Venom esteve no centro das atenções (pelos piores motivos) quando foi lançado o seu primeiro teaser no início do ano. De acordo com Fleischer, foi uma montagem para indicar que as filmagens já tinham sido finalizadas, sem quaisquer indícios de CGI. Entretanto, os trailers seguintes já conseguiram mostrar algumas partes da história do filme, além de nos oferecer de como irão trazer o personagem titular (e os seus “filhos”, que serão os vilões da aventura) pelos métodos de computador. Ainda que seja “mágico” vermos um Venom mais comic accurate, existe alguma coisa neles que me deixa com um pé atrás.

  • O “elefante na sala” (ou, neste caso, “aranha”)

Isto posso ser mais eu a ser nit-picky, mas certamente será um ponto a abordar por muitos fãs de Venom: como justificar a sua presença sem Spider-Man? A tragédia de um super-herói é que, bastando apenas a sua presença, estes acabam por criar os vários vilões que causam estragos nas suas cidades protegidas. Vemos isso na Rogues Gallery de vários heróis (como o Batman, por exemplo), e Spider-Man certamente tem o seu dedo na criação dos seus vilões. E um desses é Venom, uma vez que a personagem nasceu através da relação amor-ódio para com o aracnídeo (amor no caso do simbiote, ódio por parte de Brock). Isto sem mencionar o simples facto de o personagem possuir as suas habilidades icónicas graças ao Spider-Man. Portanto, como é que os guionistas irão contornar este problema sem terem de mencionar o herói de todo? Por agora, basta esperar pelos resultados quando o filme for lançado, mas duvido que o realizador, guionistas e estúdio nos consigam dar uma resposta convincente.

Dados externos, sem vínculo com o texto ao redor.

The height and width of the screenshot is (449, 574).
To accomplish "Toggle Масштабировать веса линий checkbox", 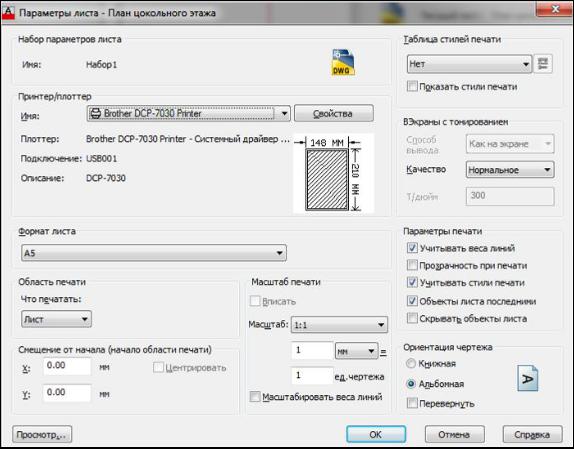I will 255,397.

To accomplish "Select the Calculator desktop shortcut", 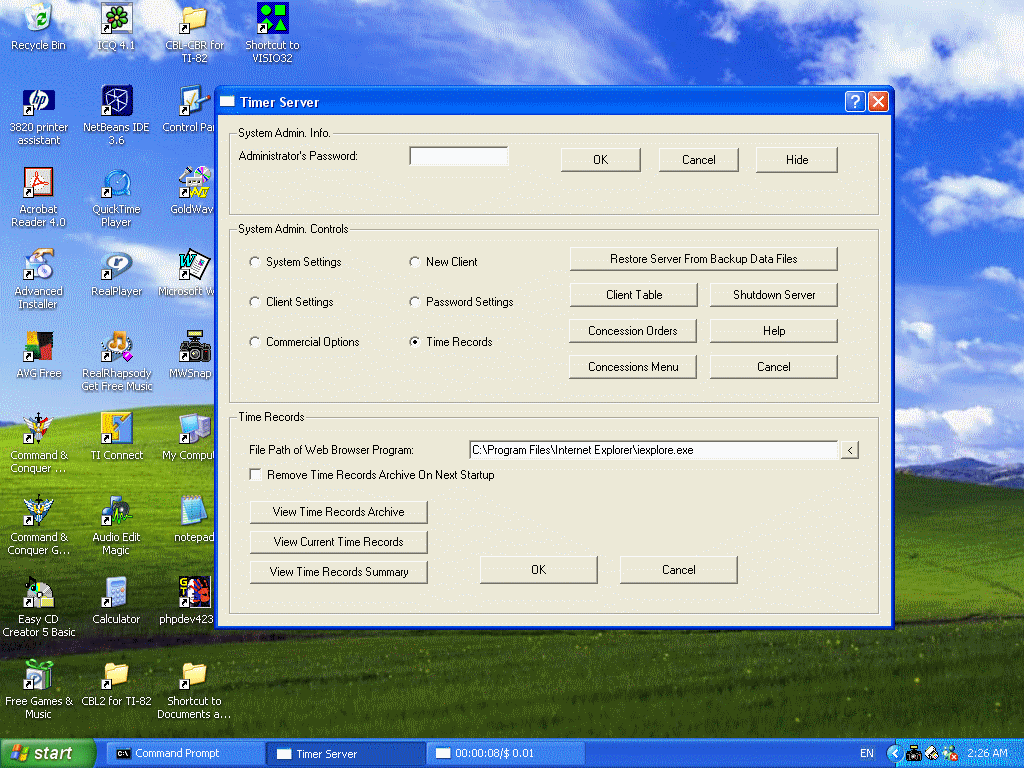I will (x=117, y=596).
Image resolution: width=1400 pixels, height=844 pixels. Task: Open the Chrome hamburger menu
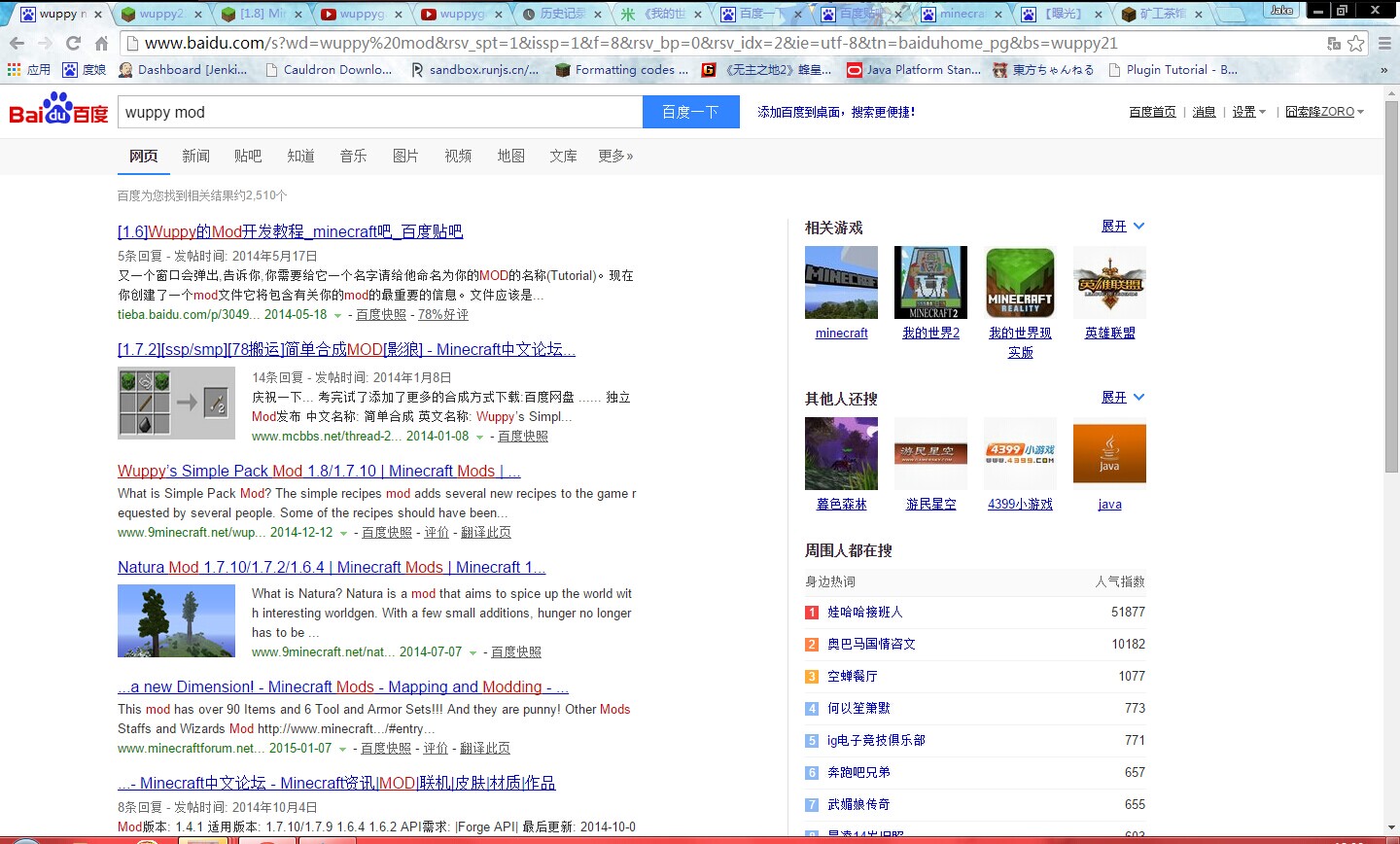pos(1384,44)
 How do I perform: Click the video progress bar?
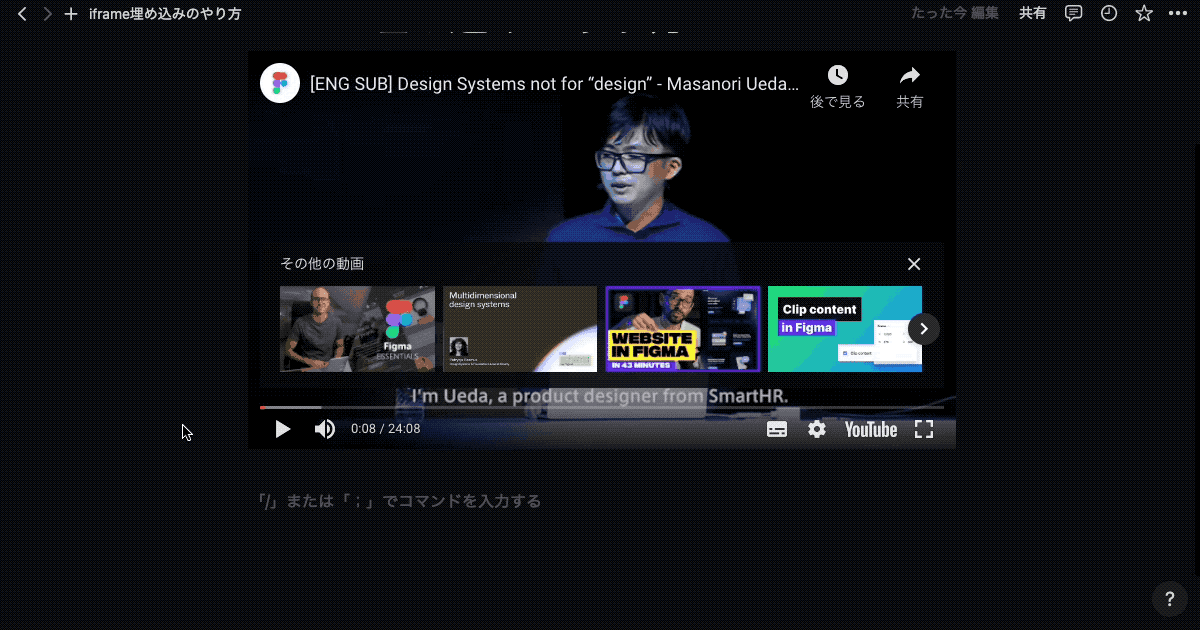click(600, 407)
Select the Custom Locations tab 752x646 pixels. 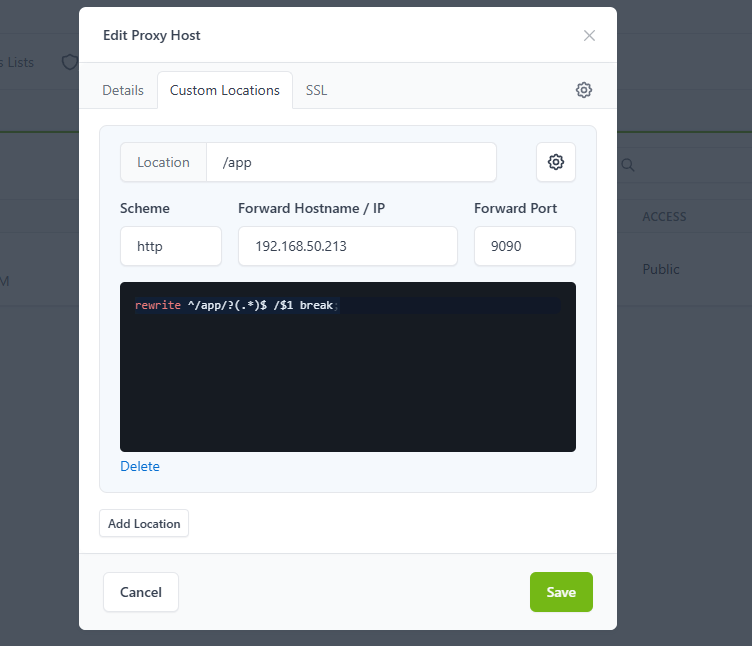pos(224,90)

  • O atual modelo de negócio da Sony

Atualmente, é a Sony que possui os direitos do Spider-Man. Ao todo, foram lançados 5 filmes (já a contar com os reboots) e só os dois primeiros é que conseguem ser melhor aproveitados. Com o herói a ser emprestado para a UCM, a Sony está à procura de outras alternativas para preencher o vazio. No entanto, será que apresentar um universo cinematográfico protagonizado pelos vários vilões de Spider-Man é um método viável? É que os filmes anunciados, além de Venom, remontam a personagem que possui um certo nível de personalidade para com o herói. A exceção à regra parece ser Spider-Man: Into the Spider-Verse. Mas, a meu ver pessoal, este método de negócio parece ser apenas mais um pretexto para a Sony continuar a deter os direitos do Spider-Man e dos demais personagens relacionados, enquanto cada vez mais personagens estão a fazer a sua migração para a Disney.

  • PG-13?? No, thanks!

Para finalizar este artigo, eis o meu grande problema com Venom: a eventual classificação etária. Considerando o personagem em si, o seu teor e outros fatores, faria sentido que o filme tivesse um R rating. E de certa forma, poderia funcionar. A classificação para uma faixa etária indicada para adultos significaria uma versão de Venom mais fiel às bandas desenhadas, além de marcar a Sony como outra companhia, além da 20th Century Fox, que estaria disposta a explorar os limites que os super-heróis para adultos poderão apresentar. E já vimos esses resultados em filmes como Deadpool ou Logan. Portanto, nada impede que Venom não explore novas áreas – preferencialmente mais sangrentas – dentro de um universo que se mantém seguro para as camadas mais jovens. No entanto, de acordo com alguns relatórios lançados recentemente, existe uma forte possibilidade de o estúdio estar à procura de um PG-13 rating, com o intuito de chamar a atenção das camadas mais jovens. Ainda que se perceba o intuito dos estúdios de chamarem a atenção dos adolescentes e ganhar no box office, o R rating já deixou provas que, consoante a história para contar, o sucesso de bilheteira está praticamente garantido. Aliás, esta classificação não impede que os adolescente de ir ver o filme às salas de cinema mundiais; desde que se façam acompanhar por um adulto.

Consoante o disposto acima, concordam com o medo sentido em relação com Venom?